Ali Hosseini Khamenei è stato una delle figure più influenti e controverse della politica mediorientale degli ultimi quarant’anni. Khamenei ha guidato la Repubblica islamica dell’Iran come Guida Suprema dal 1989 fino alla sua morte nel 2026, consolidando il potere teocratico.
Ali Hosseini Khamenei era nato il 19 aprile 1939 a Mashhad, una delle principali città religiose dell’Iran. Khamenei era il secondo di otto fratelli.
Negli anni ’60 e ’70 era stato attivo nella crescente opposizione al regime dello Scià Mohammad Reza Pahlavi. Per il suo attivismo era stato arrestato e detenuto più volte.
Dopo la Rivoluzione islamica del 1979, che ha rovesciato lo Scià e ha portato al potere l’ayatollah Ruhollah Khomeini, Khamenei era diventato uno dei membri chiave del nuovo ordine. È stato un confidente di Ruhollah Khomeini.
Dopo la rivoluzione, Khamenei aveva ricoperto diversi ruoli istituzionali: era stato vice ministro della Difesa, membro del Consiglio rivoluzionario. Nel 1981 era sopravvissuto ad un tentato omicidio che gli ha paralizzato la mano destra.

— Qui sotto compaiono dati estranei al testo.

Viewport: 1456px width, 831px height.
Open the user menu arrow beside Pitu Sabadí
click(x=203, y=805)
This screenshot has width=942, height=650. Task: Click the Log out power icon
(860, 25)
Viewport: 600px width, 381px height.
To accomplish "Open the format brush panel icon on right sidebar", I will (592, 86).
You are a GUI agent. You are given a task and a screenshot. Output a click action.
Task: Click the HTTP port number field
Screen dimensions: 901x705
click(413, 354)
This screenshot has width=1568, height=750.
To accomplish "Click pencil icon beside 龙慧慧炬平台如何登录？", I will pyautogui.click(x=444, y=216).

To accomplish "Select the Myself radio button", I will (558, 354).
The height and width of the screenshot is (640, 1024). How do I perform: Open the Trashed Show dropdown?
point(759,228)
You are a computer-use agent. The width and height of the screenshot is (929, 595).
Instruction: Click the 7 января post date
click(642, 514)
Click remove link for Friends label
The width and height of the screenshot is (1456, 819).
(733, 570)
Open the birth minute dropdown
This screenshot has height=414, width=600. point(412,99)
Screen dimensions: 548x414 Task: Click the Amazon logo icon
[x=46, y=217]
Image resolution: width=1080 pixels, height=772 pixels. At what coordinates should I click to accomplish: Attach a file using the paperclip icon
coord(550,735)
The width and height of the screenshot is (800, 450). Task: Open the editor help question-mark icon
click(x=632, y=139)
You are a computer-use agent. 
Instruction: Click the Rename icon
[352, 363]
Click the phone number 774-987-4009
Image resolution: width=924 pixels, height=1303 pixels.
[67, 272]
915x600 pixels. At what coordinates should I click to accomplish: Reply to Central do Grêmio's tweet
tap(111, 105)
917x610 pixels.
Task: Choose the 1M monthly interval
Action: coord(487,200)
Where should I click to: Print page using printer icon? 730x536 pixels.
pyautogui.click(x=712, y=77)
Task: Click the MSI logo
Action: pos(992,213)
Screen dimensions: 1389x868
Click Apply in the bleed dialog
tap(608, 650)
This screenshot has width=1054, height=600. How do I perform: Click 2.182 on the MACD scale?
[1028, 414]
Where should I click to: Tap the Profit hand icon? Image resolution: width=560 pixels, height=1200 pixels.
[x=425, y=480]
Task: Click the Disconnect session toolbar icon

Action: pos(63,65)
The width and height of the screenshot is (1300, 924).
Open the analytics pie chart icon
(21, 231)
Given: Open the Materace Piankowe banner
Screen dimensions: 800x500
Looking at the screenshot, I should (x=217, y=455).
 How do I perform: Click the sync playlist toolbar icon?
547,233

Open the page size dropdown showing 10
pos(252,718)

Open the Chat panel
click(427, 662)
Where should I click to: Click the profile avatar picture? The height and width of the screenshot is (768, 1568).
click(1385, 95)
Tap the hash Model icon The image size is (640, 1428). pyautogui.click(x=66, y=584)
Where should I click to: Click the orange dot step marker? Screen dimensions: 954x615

Ali Khamenei ha svolto due mandati presidenziali dal 1981 al 1989.
La svolta nella sua carriera era avvenuta nel 1989, con la morte di Khomeini. Sebbene non fosse considerato un clerico di altissimo rango, nel 1989, dopo la morte di Khomeini, era diventato la Guida Suprema dell'Iran.
Ali Khamenei ha svolto un ruolo fondamentale nel consolidamento di un’autorità assoluta nell'Ufficio della Guida Suprema. Ali Khamenei ha modellato il sistema politico e di potere della Repubblica islamica secondo le sue idee, priorità e visione.
Sotto la guida di Khamenei, il regime non è rimasto solo la continuazione della rivoluzione del 1979, ma si è trasformato in una struttura che riflette direttamente la sua concezione della leadership, dell’ideologia e dell’organizzazione statale. Ha concentrato grandi poteri nelle sue mani e in quelle dei suoi fedeli, controllando non solo la politica estera e militare, ma anche l’apparato di sicurezza e i principali settori decisionali dello stato.
Khamenei sosteneva politiche interne e internazionali allineate ad una visione anti-occidentale. L’Iran, sotto la sua guida, sviluppò un network di alleanze e supporto a gruppi proxy in Libano, Iraq, Siria e Yemen, spesso denominato “Asse della Resistenza”.
Sul fronte interno, il suo regime era caratterizzato da una stretta repressione di oppositori e movimenti di protesta.
Khamenei era sposato con Mansoureh Khojasteh Bagherzadeh. Khamenei e Bagherzadeh avevano avuto sei figli: quattro maschi e due femmine.
La guida suprema dell'Iran, l'ayatollah Ali Khamenei, è stata uccisa durante un attacco israelo-americano nel suo ufficio nella mattina del 28 febbraio 2028.
La tv di stato iraniana, che ha riportato una dichiarazione del Consiglio supremo per la sicurezza nazionale del paese, ha confermato successivamente la morte di Khamenei e ha minacciato ritorsioni "devastanti". Il paese ha dichiarato 40 giorni di lutto per la Guida Suprema iraniana. Alcuni iraniani hanno festeggiato la notizia della morte di Ali Khamenei, mentre altri sono in lutto.
La morte di Khamenei rappresenta un momento importante per l'Iran. Tel Aviv e Washington hanno già esortato gli iraniani a cogliere il momento per rovesciare il governo. Khamenei ha guidato il Paese per 37 anni.
I media iraniani hanno riportato la morte del capo di Stato Maggiore delle forze armate del paese, Abdolrahim Mousavi, ucciso durante i raid. Teheran ha confermato anche la morte del comandante delle Guardie Rivoluzionarie, Mohammad Pakpour.